Desde que me subí al tren ligero y me tocó un asiento libre debí haberlo sospechado, pero no, no me di cuenta que algo andaba mal. Llegué al metro y habíamos no más de 20 personas esperando que llegara el tren... y no me di cuenta. Caminé por el centro y ví poca, poquísima gente, pero se lo atribuí a la hora (había llegado temprano pues el metro se paraba menos tiempo en las estaciones). Nada me previno para lo que vería en la tarde, a la hora de comer.
Después de que como, siempre salgo a caminar para que el intestino se mueva. Y ese día no fue la excepción: fui a ver si había un juego que quiero a una tienda cerca de mi trabajo, para lo cual tenía que caminar sobre Eje Central entre Mesones y Madero (Para quien no conozca, es la zona donde más ambulantes hay, y siempre tiene mucho tráfico).
Y de repente, me golpeó en la cabezota como una cubetota de agua glacial: No había gente. No había puestos abiertos. La mitad de la Plaza de la Computación (usualmente un hervidero de gente) estaba cerrada. Había tres coches esperando el semáforo. Cerrados el cine Teresa, la librería del Fondo, el Erótika, la torre Latinoamericana.
NO HABÍA GENTE EN EJE CENTRAL. EL FIN DEL MUNDO COMO LO CONOCIMOS HABÍA LLEGADO.
A los primeros minutos de asombro general y sonrisa maliciosa de ver el Eje Central vacío para contárselo a mis nietos, siguió una franca sacudida de pánico. Para entonces, aunque sabía que no estaría abierta, seguía caminando hacia la tienda mientras el morbo me movía a seguir viendo la calle sola, desierta.
Como evidentemente no encontré la tienda, me regresé al trabajo, esta vez por Bolívar, una paralela al eje. Y si el eje estaba vacío, Bolívar estaba peor, verdaderamente desierto, ni uno solo de los comercios de artículos musicales estaba abierto, y eso le daba un aspecto muy sombrío a lo que usualmente es el agitado centro del Distrito Federal.
Regresé a mi trabajo a seguir con lo que tenía pendiente. Y a la hora de la salida, al caminar hacia el metro Zócalo para irme a mi casa, volvió a pasar lo mismo: La calle vacía, los negocios cerrados, y unos pocos y tristes transeúntes buscábamos signos de vida donde la influenza (todavía porcina) nos la había quitado.
El Zócalo también fue impactante. Usualmente con un plantón (o dos o tres) de guardia (uno pensaría que ya a veces la gente está ahí por pura idiosincracia) taxis, bicitaxis, coches, policías, danzantes y niños corriendo, ese día, de no ser por las tres estructuras semipermanentes que pusieron ahí hace como un mes, hubiera estado completamente vacío.El metro, igual: tres personas en el vagón, y al salir a Tlalpan, la otrora tapadísima calzada estaba transitable como domingo a las 8 de la mañana. Hasta sentado me tocó irme en el pesero de regreso.

[Material de origen]:
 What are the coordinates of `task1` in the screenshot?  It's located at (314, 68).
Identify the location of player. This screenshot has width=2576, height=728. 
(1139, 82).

[Tarea por realizar]: En el fragmento seleccionado, ¿por qué calle paralela al Eje Central se hace el regreso al trabajo?

[Respuesta a la tarea]: Por Bolívar.